I should like to offer two small suggestions for improving this superlatively clear and informative statement of teleofunctionalism in philosophy of mind.
First Suggestion: The opening sentence, “Functionalism in the philosophy of mind is one species of the view that mental states are internal states of the brain,” is potentially misleading (at least for novices) in two ways.
First, it conceals the fact that, according to functionalism, (A) mental state types are decidedly not brain states or hardware states of any kind, (B) mental state tokens are hardware states that are also mental states because they instantiate some functionally characterized type, and (C) mental state tokens in humans and other known forms of living, minded organisms happen to be brain states because they instantiate some functionally characterized type. What is missing is an emphasis on what is most unique about functionalism, namely, that the hardware details are of no relevance to the identity and the ontology of mental states.

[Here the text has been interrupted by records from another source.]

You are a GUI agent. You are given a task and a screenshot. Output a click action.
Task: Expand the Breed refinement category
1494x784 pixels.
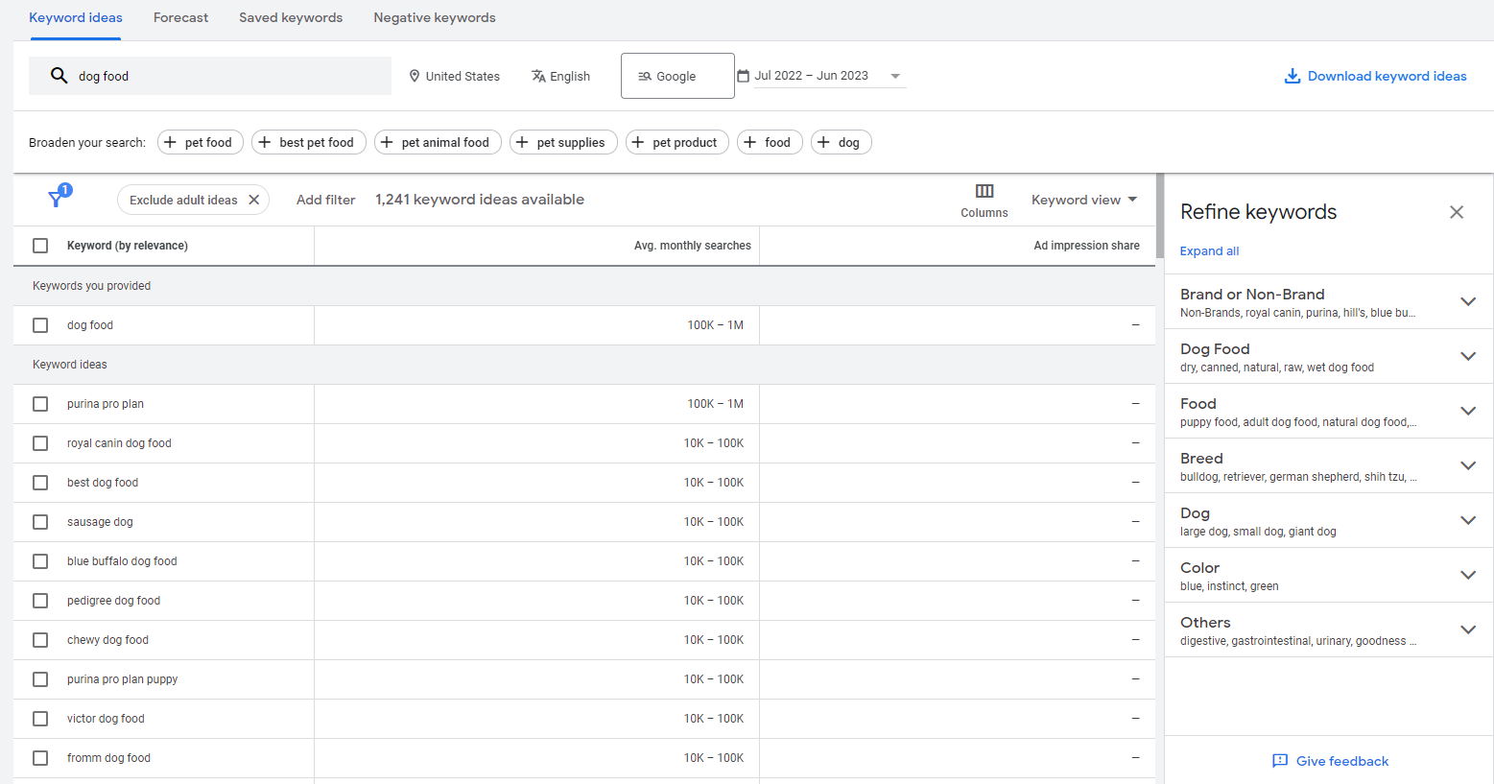coord(1467,465)
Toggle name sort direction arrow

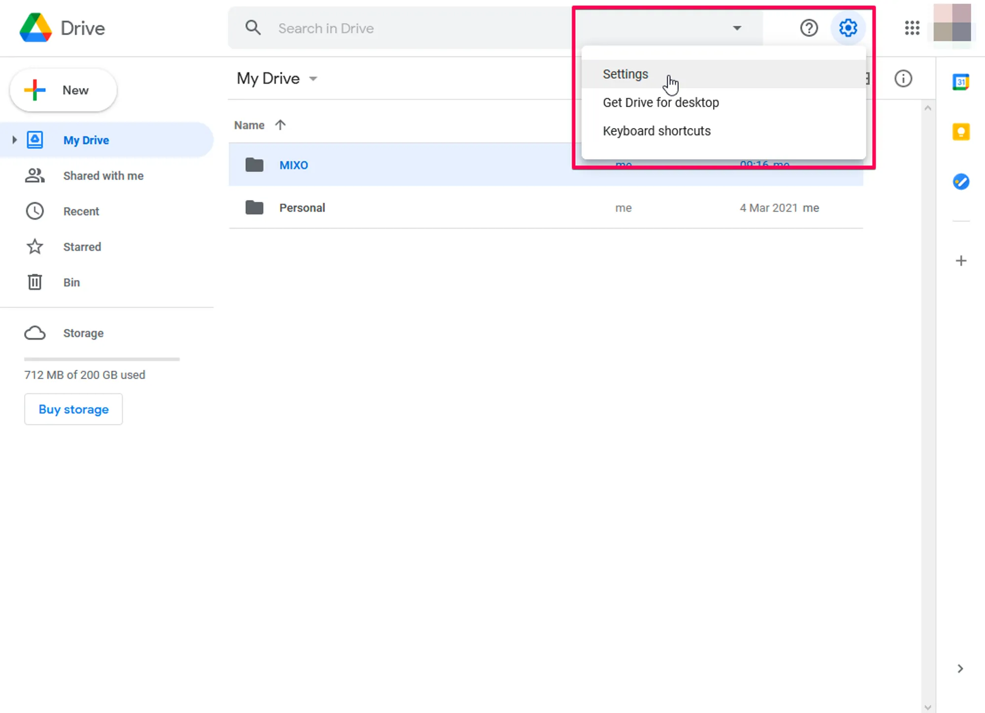[x=280, y=125]
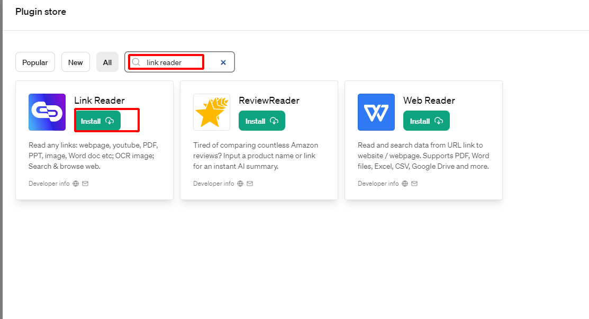Open the globe icon under Link Reader
Viewport: 589px width, 319px height.
[76, 183]
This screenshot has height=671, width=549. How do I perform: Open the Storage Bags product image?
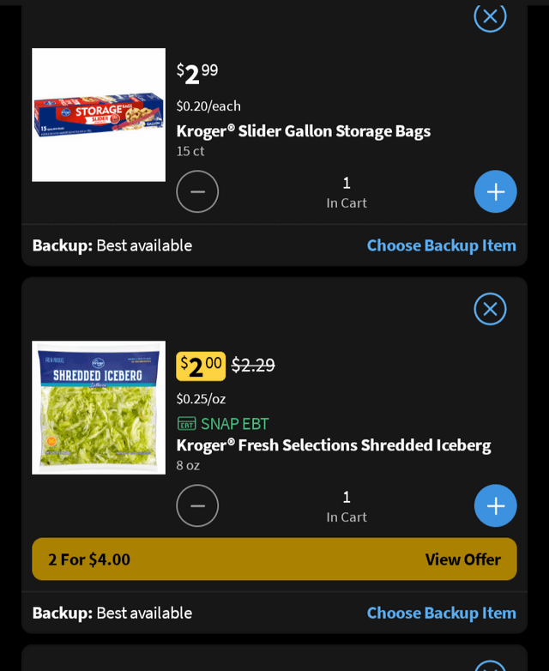[99, 115]
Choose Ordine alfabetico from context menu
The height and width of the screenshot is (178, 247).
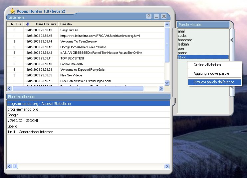pyautogui.click(x=207, y=65)
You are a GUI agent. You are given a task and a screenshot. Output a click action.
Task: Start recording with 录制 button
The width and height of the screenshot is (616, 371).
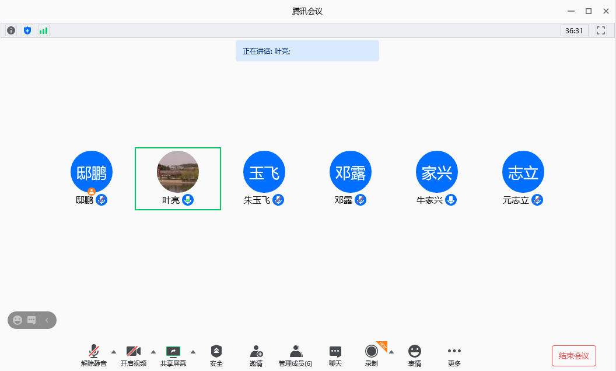coord(372,355)
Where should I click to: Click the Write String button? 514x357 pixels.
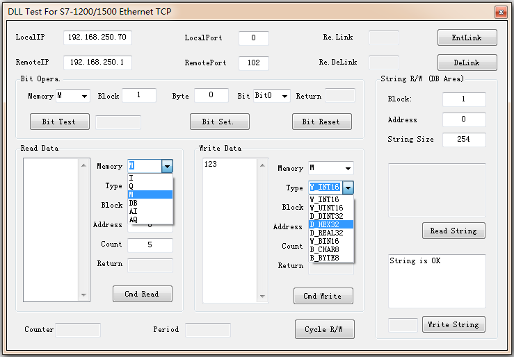453,324
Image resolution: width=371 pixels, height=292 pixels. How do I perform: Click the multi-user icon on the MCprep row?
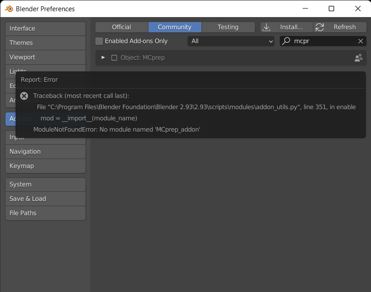pyautogui.click(x=358, y=58)
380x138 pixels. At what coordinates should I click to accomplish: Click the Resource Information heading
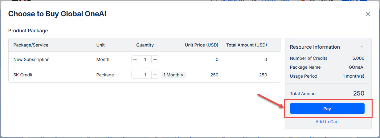315,47
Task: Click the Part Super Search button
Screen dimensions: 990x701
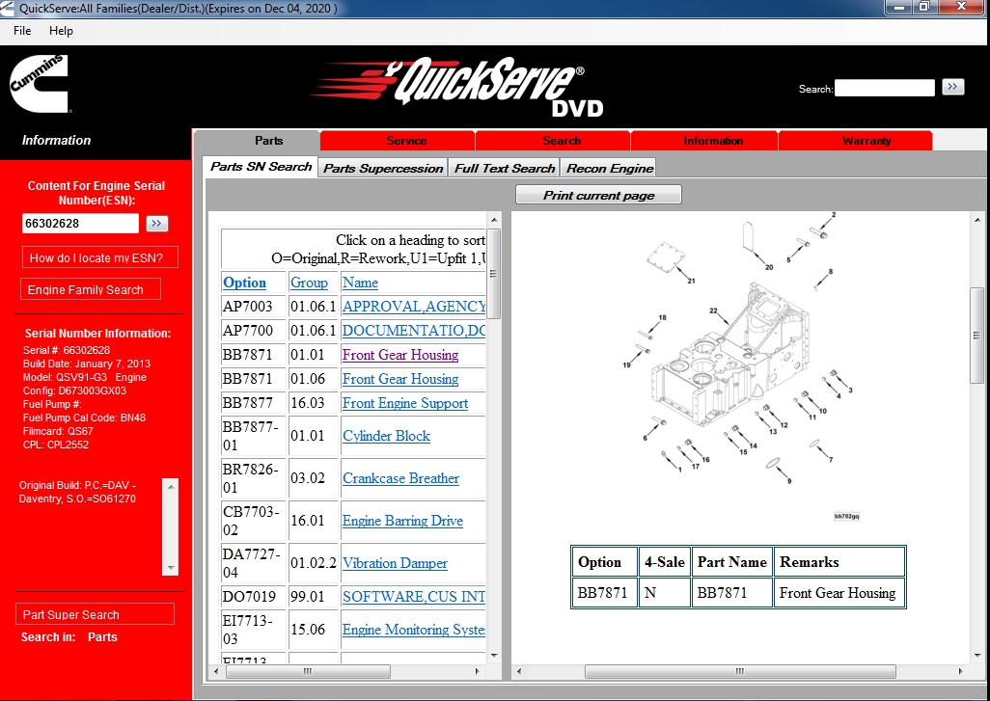Action: (x=95, y=613)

Of course, the very next sentence – “mental states are characterized, not neurophysiologically, but in terms of their computational…” – sets out to clarify the opening sentence, but there would be less need for this clarification if the opener did not point the reader in the direction of the brain to begin with.
Second, the first sentence asserts that mental states are internal states of the brain. According to functionalism, however, mental state types are not necessarily internal states even of the organism, let alone its brain, because it is conceptually possible that the hardware unit be removed from the organism but still be the thing that mediates (by radio waves, e.g.) the functionally characterized relations between inputs and outputs. This is true of teleofunctionalism since there are possible worlds in which minded organisms co-evolve with whatever external source orchestrates the relations between inputs and outputs and in which the recurring mental types are selectively efficacious and so acquire their teleofunction.
Second Suggestion: I wish to lobby for a small additional plug for Davies 2001. In the penultimate paragraph, Lycan acknowledges that the notion of ‘function’ in teleofunctionalism is controversial. This helpfully points the reader (especially the novice) toward an unresolved problem. But the strategy of this paragraph results in a slightly skewed view of the dialectic situation. The paragraph suggests that some thinkers (Davies 2001, e.g.) worry that ‘function’ is not suitably scientific because it is metaphorical or Aristotelian or theistic or illegitimately intentional, while other thinkers (Neander 1991, Wright 1973) argue that ‘function’ is scientific because it can be explicated in terms of the process of natural selection. This way of describing the situation is inaccurate because part of the argument in Davies 2001 (here comes the small plug) is that attempts by Neander, Wright, and others to explicate ‘function’ in terms of selection are themselves subject to certain difficulties that prevent them from achieving scientific credibility. One such difficulty is that the attempt to locate ‘function’ amid the concepts and claims of evolutionary theory cannot succeed because the resources within evolutionary theory – in particular, the mechanism and processes that constitute natural selection – cannot underwrite the attribution of the sorts of norms required for malfunctions.
The point – a small point about the dialectic of the debate – is that this paragraph, as it stands, seems to suggest that the criticisms in Davies 2001 fail to engage Neander and others over the alleged powers of natural selection to produce functional norms. Yet the force (such as it is) of the objections in Davies 2001 is that attempts to explicate ‘function’ in terms of the theory of evolution by natural selection – the very grounds employed by Neander and Wright – do not and cannot succeed.
So the scientific credentials of ‘function’ alleged by Neander and others have already been challenged, not simply because ‘function’ is metaphorical or Aristotelian or whatnot, but because evolutionary theory cannot do what Neander and others say it can do. That, at any rate, is where the debate is at present. End of lobbying!